Hubo un tiempo en que los escritores eran otra cosa. Heródo viajó miles de kilómetros y conoció múltiples culturas antes de componer sus Historias. Miguel de Cervantes vio mundo como soldado, y sólo concibió el Quijote cuando lo metieron preso y no tuvo más remedio que quedarse quieto. Joseph Conrad se involucró en tráfico de armas y conspiraciones políticas antes de sentarse a escribir Lord Jim. Quiero decir: hubo un tiempo en que los escritores asumían que precisamente porque la vida era interesante, intensa e impredecible, valía la pena escribir sobre ella. Así fuese solo para reinventarla con la imaginación.
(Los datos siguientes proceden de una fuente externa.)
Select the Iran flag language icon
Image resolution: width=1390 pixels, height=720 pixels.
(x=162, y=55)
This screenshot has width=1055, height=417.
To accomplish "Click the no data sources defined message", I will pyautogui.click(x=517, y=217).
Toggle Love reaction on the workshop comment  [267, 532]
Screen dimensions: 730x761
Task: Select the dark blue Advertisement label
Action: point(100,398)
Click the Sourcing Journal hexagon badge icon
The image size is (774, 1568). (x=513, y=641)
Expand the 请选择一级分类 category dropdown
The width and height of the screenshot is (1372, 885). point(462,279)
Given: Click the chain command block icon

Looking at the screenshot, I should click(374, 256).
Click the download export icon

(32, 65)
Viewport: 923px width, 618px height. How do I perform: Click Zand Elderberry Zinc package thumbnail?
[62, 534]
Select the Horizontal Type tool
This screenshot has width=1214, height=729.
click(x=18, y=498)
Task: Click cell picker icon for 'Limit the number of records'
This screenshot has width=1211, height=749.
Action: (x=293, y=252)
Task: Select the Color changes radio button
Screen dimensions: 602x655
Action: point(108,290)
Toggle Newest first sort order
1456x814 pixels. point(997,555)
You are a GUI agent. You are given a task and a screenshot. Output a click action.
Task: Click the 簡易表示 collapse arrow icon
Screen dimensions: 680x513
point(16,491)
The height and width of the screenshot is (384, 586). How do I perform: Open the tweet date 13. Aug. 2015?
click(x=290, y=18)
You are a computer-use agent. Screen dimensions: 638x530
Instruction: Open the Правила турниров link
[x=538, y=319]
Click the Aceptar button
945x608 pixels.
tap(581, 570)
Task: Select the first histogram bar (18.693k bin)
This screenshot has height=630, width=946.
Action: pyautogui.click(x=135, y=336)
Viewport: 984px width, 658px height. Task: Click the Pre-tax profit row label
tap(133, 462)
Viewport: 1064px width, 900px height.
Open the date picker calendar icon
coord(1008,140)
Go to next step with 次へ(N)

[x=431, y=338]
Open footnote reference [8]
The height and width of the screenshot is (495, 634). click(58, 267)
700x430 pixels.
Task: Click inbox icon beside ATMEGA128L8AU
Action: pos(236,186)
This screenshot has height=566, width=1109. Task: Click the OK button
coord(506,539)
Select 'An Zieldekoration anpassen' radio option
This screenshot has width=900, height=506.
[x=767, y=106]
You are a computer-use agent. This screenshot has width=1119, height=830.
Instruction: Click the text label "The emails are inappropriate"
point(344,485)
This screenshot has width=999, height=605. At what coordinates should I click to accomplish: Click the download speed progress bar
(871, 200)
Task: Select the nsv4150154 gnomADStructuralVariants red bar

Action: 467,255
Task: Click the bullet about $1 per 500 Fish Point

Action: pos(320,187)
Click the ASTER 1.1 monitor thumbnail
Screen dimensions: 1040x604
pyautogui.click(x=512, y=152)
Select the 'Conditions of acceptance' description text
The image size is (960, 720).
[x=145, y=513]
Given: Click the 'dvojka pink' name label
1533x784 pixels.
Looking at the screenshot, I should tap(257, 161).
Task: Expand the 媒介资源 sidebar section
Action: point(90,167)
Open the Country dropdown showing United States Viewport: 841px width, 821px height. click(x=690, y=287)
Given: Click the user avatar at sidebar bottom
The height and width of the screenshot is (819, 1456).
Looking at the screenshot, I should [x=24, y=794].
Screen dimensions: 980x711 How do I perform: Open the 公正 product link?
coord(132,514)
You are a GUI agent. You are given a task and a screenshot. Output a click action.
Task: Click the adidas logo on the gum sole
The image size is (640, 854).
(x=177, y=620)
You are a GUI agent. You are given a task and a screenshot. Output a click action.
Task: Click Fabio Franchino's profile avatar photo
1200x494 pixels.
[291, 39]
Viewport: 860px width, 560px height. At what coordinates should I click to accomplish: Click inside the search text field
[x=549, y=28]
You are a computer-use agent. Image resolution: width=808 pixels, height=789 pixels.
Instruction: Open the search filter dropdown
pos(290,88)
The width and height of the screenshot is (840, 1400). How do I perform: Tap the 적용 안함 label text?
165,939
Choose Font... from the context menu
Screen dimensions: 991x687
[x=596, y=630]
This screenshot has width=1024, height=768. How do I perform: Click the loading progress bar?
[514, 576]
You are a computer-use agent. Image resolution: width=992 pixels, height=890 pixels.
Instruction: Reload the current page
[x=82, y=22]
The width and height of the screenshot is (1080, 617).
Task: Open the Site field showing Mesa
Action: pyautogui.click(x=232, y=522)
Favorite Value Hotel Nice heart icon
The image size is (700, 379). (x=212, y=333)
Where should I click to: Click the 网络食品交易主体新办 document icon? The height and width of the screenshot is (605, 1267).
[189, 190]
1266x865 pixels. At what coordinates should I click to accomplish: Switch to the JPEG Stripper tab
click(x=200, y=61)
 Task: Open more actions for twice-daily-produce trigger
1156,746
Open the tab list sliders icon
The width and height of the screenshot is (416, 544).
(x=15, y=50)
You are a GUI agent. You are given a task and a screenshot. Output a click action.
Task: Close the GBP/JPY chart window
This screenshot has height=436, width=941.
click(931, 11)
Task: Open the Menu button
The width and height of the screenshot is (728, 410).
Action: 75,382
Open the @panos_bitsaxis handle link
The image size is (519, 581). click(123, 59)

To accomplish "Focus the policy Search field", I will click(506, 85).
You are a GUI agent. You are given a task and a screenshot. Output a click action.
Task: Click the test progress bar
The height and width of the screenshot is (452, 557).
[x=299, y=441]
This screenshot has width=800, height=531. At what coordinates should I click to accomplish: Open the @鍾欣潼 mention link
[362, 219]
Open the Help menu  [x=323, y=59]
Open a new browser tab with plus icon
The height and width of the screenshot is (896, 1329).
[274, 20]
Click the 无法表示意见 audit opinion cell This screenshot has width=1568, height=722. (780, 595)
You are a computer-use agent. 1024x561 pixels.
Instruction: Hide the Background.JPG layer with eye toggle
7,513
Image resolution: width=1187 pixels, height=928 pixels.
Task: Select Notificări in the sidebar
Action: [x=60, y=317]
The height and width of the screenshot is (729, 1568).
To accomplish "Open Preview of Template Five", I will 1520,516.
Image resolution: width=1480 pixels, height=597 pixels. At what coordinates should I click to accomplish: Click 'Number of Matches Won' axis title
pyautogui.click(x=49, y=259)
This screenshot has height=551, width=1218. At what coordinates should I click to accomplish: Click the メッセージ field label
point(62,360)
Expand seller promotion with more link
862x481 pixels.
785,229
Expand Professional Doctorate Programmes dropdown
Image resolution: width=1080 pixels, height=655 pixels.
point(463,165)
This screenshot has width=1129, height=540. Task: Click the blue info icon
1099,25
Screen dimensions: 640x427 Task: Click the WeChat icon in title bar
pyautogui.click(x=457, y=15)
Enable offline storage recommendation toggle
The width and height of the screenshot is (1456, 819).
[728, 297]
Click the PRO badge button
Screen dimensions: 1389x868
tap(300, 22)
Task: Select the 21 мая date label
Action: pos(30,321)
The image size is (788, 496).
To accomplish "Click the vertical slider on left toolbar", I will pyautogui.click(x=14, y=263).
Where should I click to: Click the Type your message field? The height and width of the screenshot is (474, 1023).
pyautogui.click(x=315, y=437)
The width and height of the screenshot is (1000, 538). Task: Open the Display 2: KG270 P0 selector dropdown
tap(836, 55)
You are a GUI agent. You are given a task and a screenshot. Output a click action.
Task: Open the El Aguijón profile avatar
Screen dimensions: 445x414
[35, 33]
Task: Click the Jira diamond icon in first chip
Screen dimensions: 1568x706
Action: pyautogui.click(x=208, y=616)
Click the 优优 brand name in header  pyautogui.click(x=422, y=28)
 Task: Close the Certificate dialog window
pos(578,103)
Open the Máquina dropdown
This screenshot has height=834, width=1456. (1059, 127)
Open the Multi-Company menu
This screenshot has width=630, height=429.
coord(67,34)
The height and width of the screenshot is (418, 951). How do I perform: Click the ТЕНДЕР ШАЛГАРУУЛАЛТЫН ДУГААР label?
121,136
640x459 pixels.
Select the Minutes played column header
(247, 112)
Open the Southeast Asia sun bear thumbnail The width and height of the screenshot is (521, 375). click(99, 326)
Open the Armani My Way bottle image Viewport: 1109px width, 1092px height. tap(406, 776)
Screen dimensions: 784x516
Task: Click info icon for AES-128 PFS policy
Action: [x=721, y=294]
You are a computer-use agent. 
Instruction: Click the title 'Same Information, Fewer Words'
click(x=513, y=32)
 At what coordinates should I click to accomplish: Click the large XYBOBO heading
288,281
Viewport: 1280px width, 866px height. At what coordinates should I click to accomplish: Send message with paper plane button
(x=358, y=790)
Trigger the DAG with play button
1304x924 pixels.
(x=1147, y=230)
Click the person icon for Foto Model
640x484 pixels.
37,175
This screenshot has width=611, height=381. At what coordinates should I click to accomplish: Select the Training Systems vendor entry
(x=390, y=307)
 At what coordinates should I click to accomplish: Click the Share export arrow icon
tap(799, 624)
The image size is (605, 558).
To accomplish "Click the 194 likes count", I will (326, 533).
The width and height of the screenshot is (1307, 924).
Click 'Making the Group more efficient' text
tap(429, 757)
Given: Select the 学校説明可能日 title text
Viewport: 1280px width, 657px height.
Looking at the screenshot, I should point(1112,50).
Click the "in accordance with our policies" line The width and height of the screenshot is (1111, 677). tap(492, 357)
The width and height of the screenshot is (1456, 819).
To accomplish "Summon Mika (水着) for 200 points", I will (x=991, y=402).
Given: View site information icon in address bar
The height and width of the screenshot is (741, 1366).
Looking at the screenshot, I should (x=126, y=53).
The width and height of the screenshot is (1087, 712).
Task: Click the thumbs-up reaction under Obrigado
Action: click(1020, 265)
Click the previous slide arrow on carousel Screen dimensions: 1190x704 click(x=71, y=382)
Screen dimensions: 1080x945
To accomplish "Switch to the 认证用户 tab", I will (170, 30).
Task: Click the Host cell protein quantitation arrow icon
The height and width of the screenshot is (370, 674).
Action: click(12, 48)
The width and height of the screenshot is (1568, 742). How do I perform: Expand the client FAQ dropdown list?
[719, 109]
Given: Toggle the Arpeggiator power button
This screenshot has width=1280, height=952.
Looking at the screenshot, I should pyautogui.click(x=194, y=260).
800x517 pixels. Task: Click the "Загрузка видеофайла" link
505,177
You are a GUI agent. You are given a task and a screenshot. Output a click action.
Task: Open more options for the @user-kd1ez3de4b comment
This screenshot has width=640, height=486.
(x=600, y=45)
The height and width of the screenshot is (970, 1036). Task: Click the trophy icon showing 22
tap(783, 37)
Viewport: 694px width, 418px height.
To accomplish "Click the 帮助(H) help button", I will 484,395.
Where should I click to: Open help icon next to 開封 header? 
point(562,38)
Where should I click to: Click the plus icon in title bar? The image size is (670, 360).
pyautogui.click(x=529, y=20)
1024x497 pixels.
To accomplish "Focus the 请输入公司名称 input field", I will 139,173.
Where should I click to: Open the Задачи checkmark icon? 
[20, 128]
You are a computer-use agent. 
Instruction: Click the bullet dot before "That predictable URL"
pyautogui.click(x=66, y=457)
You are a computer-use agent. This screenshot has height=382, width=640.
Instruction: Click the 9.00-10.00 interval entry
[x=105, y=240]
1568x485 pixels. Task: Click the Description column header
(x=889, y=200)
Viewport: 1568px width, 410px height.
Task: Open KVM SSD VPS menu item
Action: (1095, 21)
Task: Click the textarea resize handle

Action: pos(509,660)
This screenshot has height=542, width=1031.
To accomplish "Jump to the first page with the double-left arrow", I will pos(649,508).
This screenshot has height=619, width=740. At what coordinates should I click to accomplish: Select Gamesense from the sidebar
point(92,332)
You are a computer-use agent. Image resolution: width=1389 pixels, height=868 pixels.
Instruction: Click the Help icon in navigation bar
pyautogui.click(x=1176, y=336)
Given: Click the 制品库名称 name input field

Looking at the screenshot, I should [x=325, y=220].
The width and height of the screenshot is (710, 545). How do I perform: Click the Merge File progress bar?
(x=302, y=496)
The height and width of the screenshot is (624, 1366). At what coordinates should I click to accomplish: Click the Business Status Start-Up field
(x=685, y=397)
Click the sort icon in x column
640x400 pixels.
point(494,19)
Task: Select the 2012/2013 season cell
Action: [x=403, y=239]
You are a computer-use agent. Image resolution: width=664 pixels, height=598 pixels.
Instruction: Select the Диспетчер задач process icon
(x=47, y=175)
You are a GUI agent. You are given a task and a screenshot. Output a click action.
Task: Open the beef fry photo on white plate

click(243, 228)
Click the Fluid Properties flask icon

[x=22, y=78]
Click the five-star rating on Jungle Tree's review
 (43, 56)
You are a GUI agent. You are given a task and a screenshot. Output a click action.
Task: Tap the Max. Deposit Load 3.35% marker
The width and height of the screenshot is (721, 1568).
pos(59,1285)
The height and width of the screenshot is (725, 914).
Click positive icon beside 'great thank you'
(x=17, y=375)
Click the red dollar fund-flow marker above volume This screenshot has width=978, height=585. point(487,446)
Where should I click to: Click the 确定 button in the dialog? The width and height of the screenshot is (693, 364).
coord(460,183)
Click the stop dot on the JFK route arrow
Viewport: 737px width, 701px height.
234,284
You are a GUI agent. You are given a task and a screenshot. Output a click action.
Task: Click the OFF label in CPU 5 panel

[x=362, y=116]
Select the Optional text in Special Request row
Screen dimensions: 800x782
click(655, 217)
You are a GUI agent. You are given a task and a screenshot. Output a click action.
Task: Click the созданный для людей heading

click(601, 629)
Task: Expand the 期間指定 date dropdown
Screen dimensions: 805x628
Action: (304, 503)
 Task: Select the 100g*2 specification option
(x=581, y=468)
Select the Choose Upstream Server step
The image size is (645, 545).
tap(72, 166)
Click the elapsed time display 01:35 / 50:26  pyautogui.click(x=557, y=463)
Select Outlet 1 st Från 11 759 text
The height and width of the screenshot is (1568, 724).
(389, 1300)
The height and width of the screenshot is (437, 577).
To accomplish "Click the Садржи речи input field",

Con el correr de los siglos los libros se volvieron objetos de prestigio. Entonces aparecieron hombres que codiciaban la fama de los escritores, pero no estaban dispuestos a cumplir con la condición de la aventura previa. Por desgracia, la difusión de esta idea, de lo que supone ser un escritor terminó derramándose sobre los lectores. Desde entonces existe el prejuicio de que aquel a quien le gusta leer se parece a ese tipo de gente, una criatura temerosa que prefiere encerrarse en su biblioteca a vivir. Y esto no es cierto. (No necesariamente quiero decir). Porque todavía existen infinidad de personas que no oponen la lectura a la vida, y por ende leen con las mismas ganas de descubrirlo todo y de probarlo todo que impulsaron a Heródoto, a Cervantes, a Conrad, por nombrar solo a algunos.

Así comienza un prólogo escrito por Marcelo Figueras. Sí, yo formo parte de ese 1 % de la población que se lee los prólogos, índices, introducciones y manuales de uso.